Phenomiser
Details
GitHub | TheJacksonLaboratory/Phenomiser |
Language | Java |
Description | Phenotype-based Diagnosis Tool for Rare Diseases |
Documentation
Phenomiser
This is new implementation of the Phenomiser algorithm published in https://www.sciencedirect.com/science/article/pii/S0002929709003991
You can make a query programmatically using the Phenomiser class. Alternatively, you can build a jar file with all dependencies and run from the command line.
Quick start
- Precompute Phenomiser need to simulate query with sets of HPO terms to compute an empirical similarity score distributions for each disease.
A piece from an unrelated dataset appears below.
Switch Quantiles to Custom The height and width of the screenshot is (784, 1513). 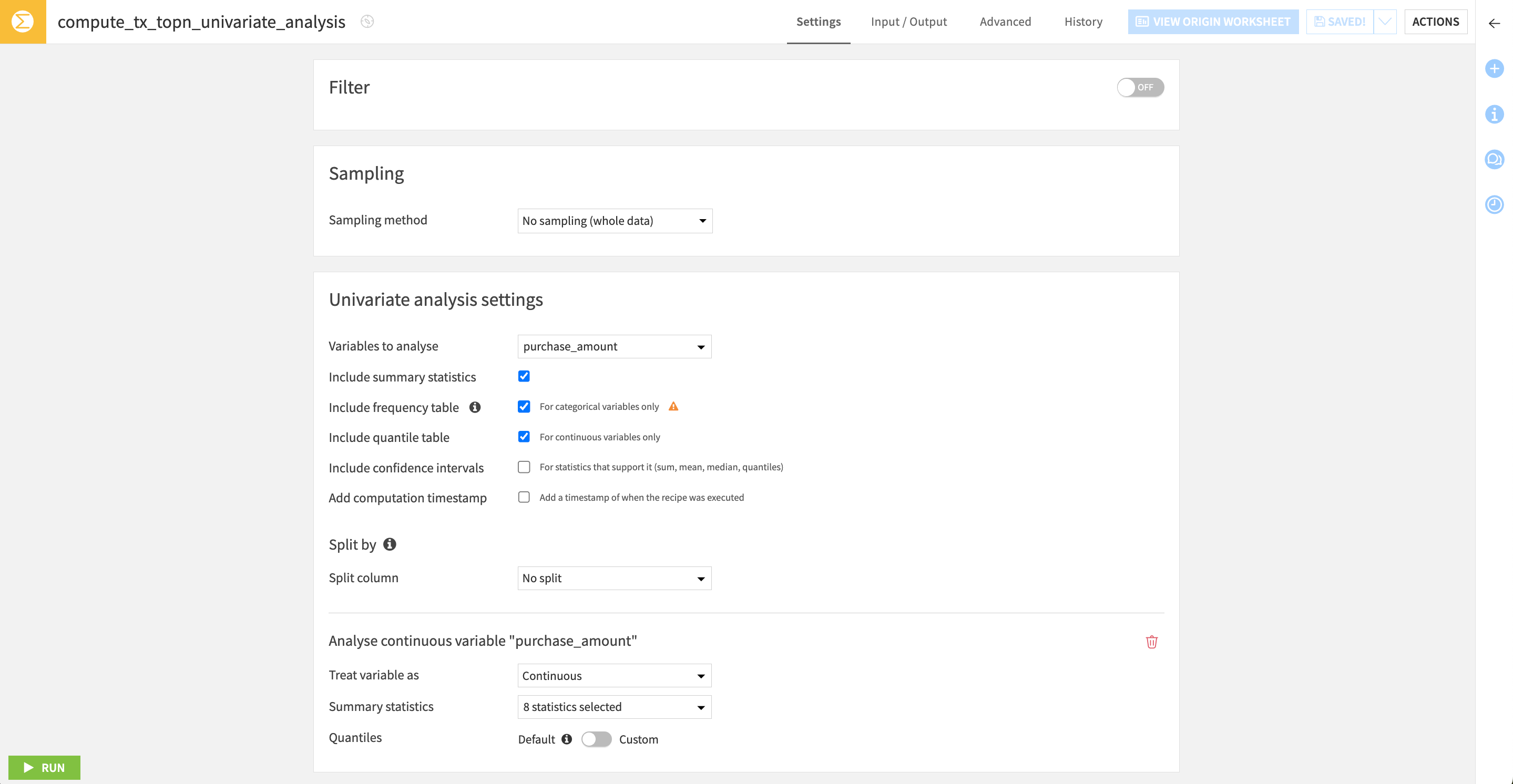click(x=597, y=739)
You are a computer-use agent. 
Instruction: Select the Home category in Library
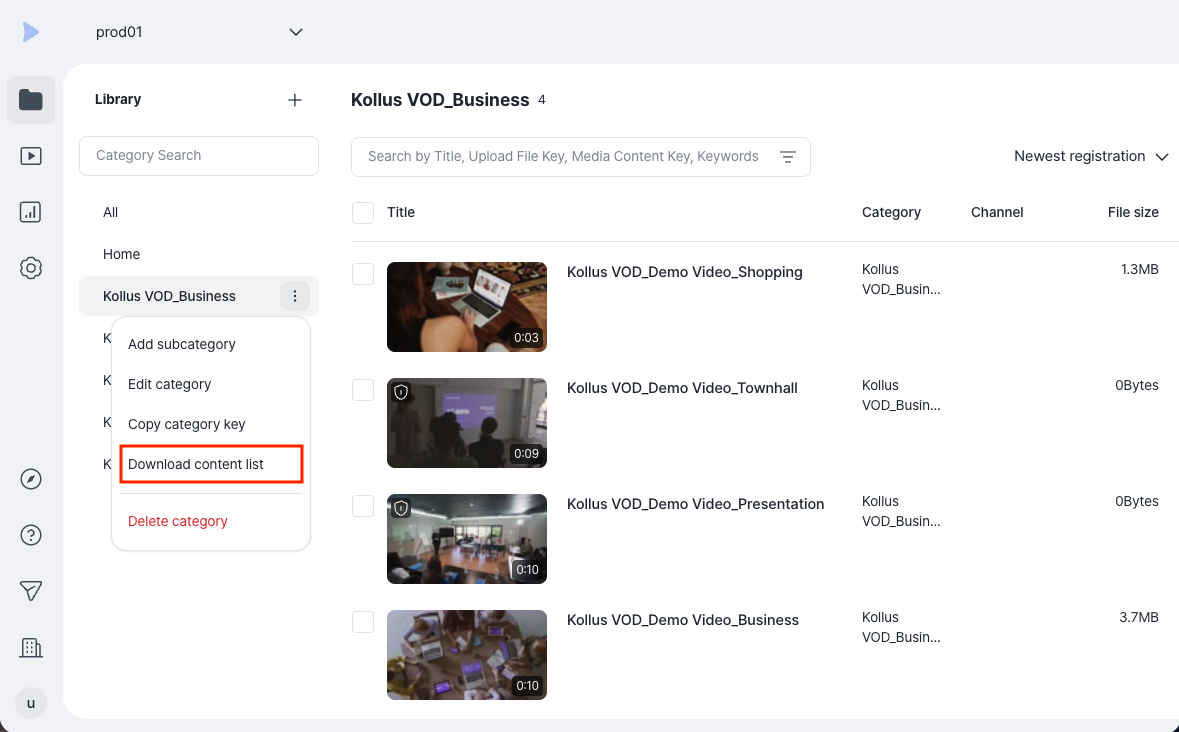click(x=121, y=254)
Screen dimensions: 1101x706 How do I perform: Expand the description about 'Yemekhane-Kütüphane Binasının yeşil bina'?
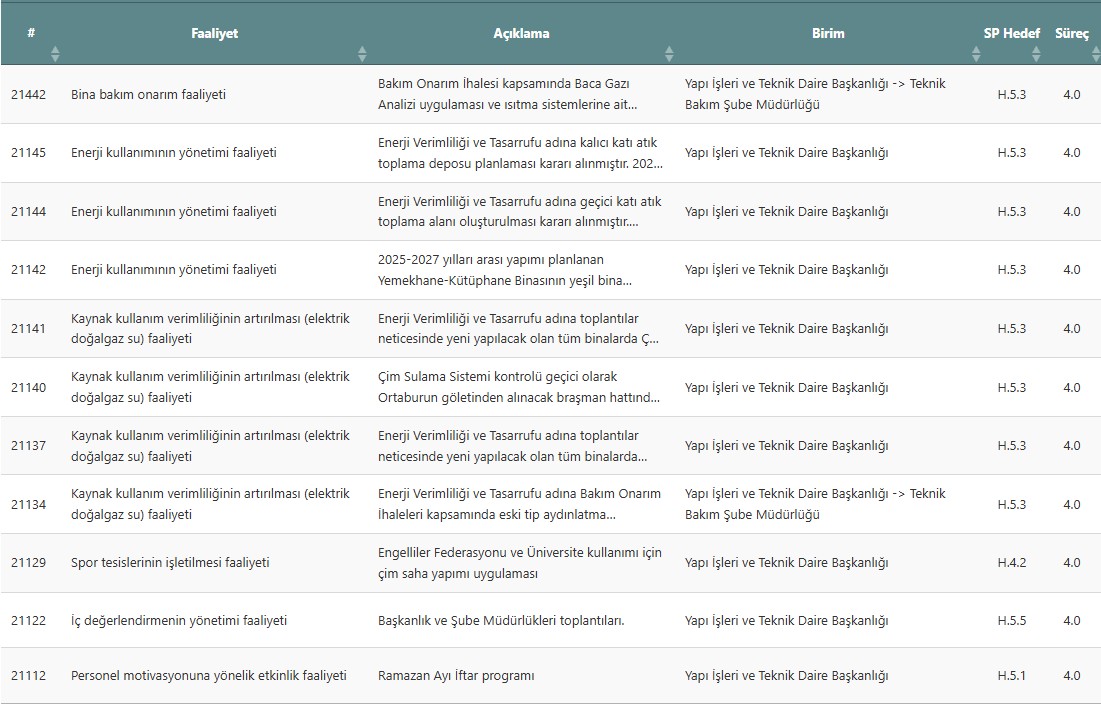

We use -debug mode to compute score distributions for 50 randomly selected diseases. You should omit this argument if you want to precompute data for all diseases. Be aware: it will take a long time complete. Read below for details.
- Download the latest hp.obo file from http://purl.obolibrary.org/obo/hp.obo
- Download the latest annotation file from http://compbio.charite.de/jenkins/job/hpo.annotations.2018/lastSuccessfulBuild/artifact/misc_2018/phenotype.hpoa
Use the debug flag only to do the sampling for only 50 diseases for testing purposes.
java -jar phenomiser-cli.jar precompute
-hpo ${path to}hp.obo
-da ${path to}phenotype.hpoa
--sampling 1 10
[--debug]
To do the full precomputation, reserve sufficient memory, e.g., -Xmx32g
You should be able to find a Phenomiser_data created for you under your home directory. The folder contains precomputed data that will be used in the following steps.
- Query with HPO terms. This allows you to rank diseases based on their similarities with the query terms that you provided.
query
-hpo ${path to}hp.obo
-da ${path to}phenotype.hpoa
-query HP:0003074,HP:0010645,HP:0001943
- Grid search. This command allows you to simulate queries with a i signal (HPO terms belonging to a certain disease) and j noise (random HPO terms not belonging to the same disease), where i and j can be specified by setting the -signal (max of i) and -noise (max of j).
grid
-hpo ${path to}hp.obo
-da ${path to}phenotype.hpoa
-signal 2
-noise 1
The output is a matrix where the rows are the number of i and columns the number of j. The value is the percentage (range 0 to 1) of simulations where Phenomiser corrected ranked the disease of target number 1.
Usage in details
Help
Run the app with "-h" to print out a list of all arguments:
Usage: java -jar PhenomiserApp.jar [options] [command] [command options]
Options:
-h, --help
display this help message
Commands:
precompute Precompute similarity score distributions
Usage: precompute [options]
Options:
-cachePath, --cachePath
specify the path to save precomputed data
(...)
How to set precompute parameters
We recommend running this command on a cluster, and download the cached folder to your personal computer for query (you still need a large RAM to read in the serialized data).
Two parameters are critical:
numThreads Increase the number if you can request more CPU. We tested 40 CPU and can finish the job in about 20 hours.
sampling We recommend using the default value of 1 - 10. There is no need to increase the max value above 10, as the score distributions will not change much above 10. If you change the numbers, you have to make sure that the number of query terms fall within the range.
How to access cached data
Default caching data is under HOME/Phenomiser_data. You can use "-cachePath" if you want to overwrite the default setting.